Pour lui, cette rencontre est un bon début, mais il ne faut pas en rester là. «On est rendu que l'on médicalise les problèmes de la vie. Il y a une pilule pour chaque situation. Ce n'est pas pour rien que les plus grosses compagnies au monde, toutes catégories confondues, sont des compagnies pharmaceutiques», ajoute Daniel Scott.

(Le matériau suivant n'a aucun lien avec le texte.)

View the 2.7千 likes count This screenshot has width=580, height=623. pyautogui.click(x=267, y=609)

Du Ritalin pour tout le monde
Selon lui, c'est la coutume de demander aux parents de faire prescrire du Ritalin à leur enfant «hyperactif». Il arrive même qu'un parent ressorte de chez le médecin avec la même prescription que son fils, qui est son miroir ! «Plus il y a d'enfants sur le Ritalin dans une école, plus les sommes versées par la commission scolaire sont élevées. Les écoles sont donc intéressées à avoir plusieurs «Ritaliniens» en inventaire en début d'année. Pourtant, quelques mois après le début des classes, certains de ces élèves sont renvoyés», soutient le fondateur du Diapason.

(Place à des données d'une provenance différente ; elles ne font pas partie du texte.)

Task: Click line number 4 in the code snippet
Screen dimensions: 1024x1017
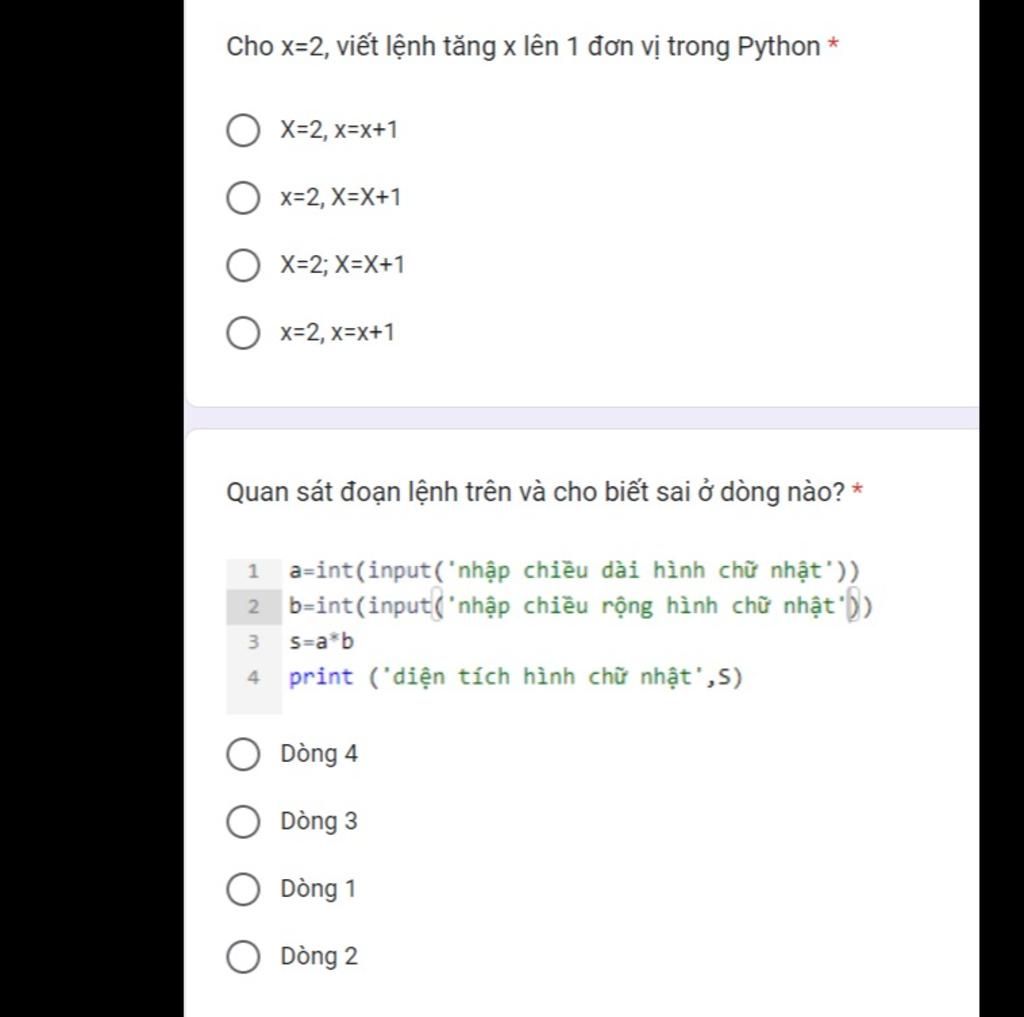Action: 252,678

Des diagnostics «à la mode du jour»
Aujourd'hui il faut environ 15 minutes à un médecin pour poser un diagnostic alors qu'il n'y a pas si longtemps, il passait plusieurs heures avec un patient avant de se prononcer. Un pédopsychiatre retraité avouait n'avoir vu qu'un seul cas véritable du Syndrome de Gilles de la Tourette en 40 ans de pratique. L'étude du regroupement ajoute: «Comment ne pas se questionner sur le fait qu'actuellement il y en ait plus de 200 dans la seule région de Lanaudière!» «Dans le DSM (livre de diagnostics) il y avait autrefois 22 diagnostics possibles. Aujourd'hui, il y en a 395. Le médecin regarde son petit livre (gros comme un livre de poche), plutôt que ses volumes de médecine, c'est plus court, et, selon les symptômes, émet son diagnostic. On peut souvent douter de la précision d'un tel énoncé», poursuit Scott.

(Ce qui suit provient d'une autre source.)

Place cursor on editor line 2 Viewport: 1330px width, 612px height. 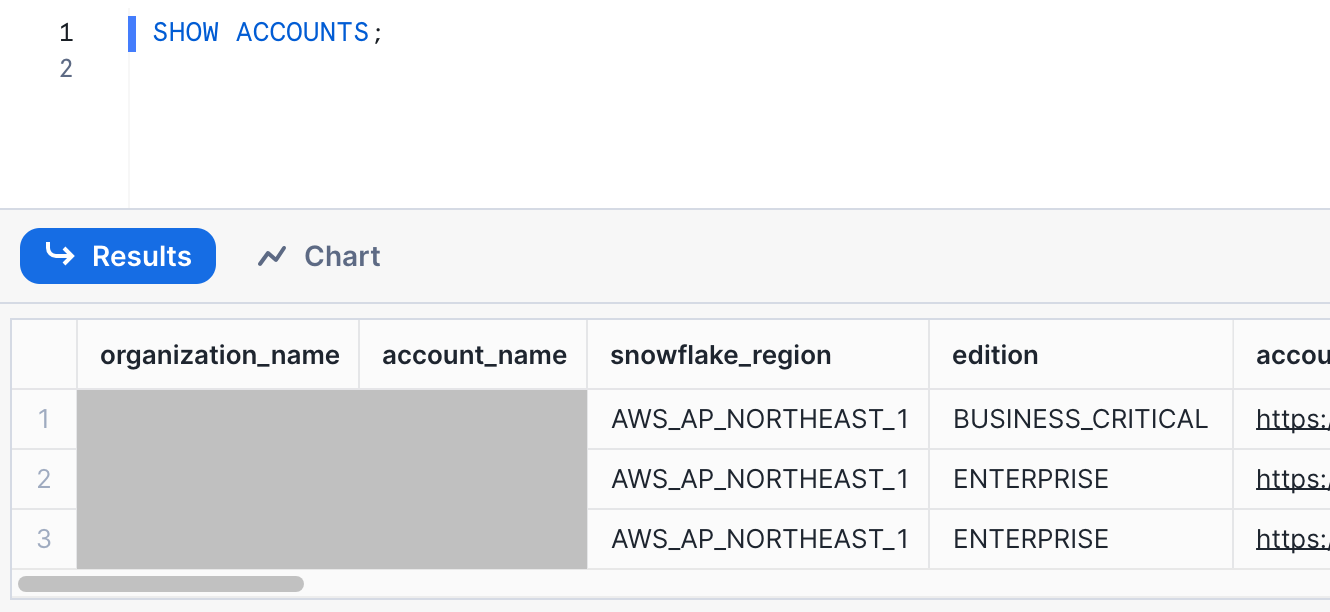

À la suite de la journée de réflexion, Daniel Scott constate que le problème est criant et que les nouveaux intervenants sont mal préparés devant cette réalité de la surmédicalisation des jeunes. «C'est la première fois que tous ces intervenants auprès de la jeunesse et ceux de la santé mentale se rencontrent. C'est un bon début. Il va y avoir une suite, il le faut», conclut Daniel Scott.
Celui-ci ajoute encore qu'il apparaît urgent qu'une formation soit offerte aux intervenants auprès des jeunes afin de leur permettre de mieux réagir et d'être plus efficaces.
Un gros merci à l'auteur Jean-Guy Ladouceur pour son texte !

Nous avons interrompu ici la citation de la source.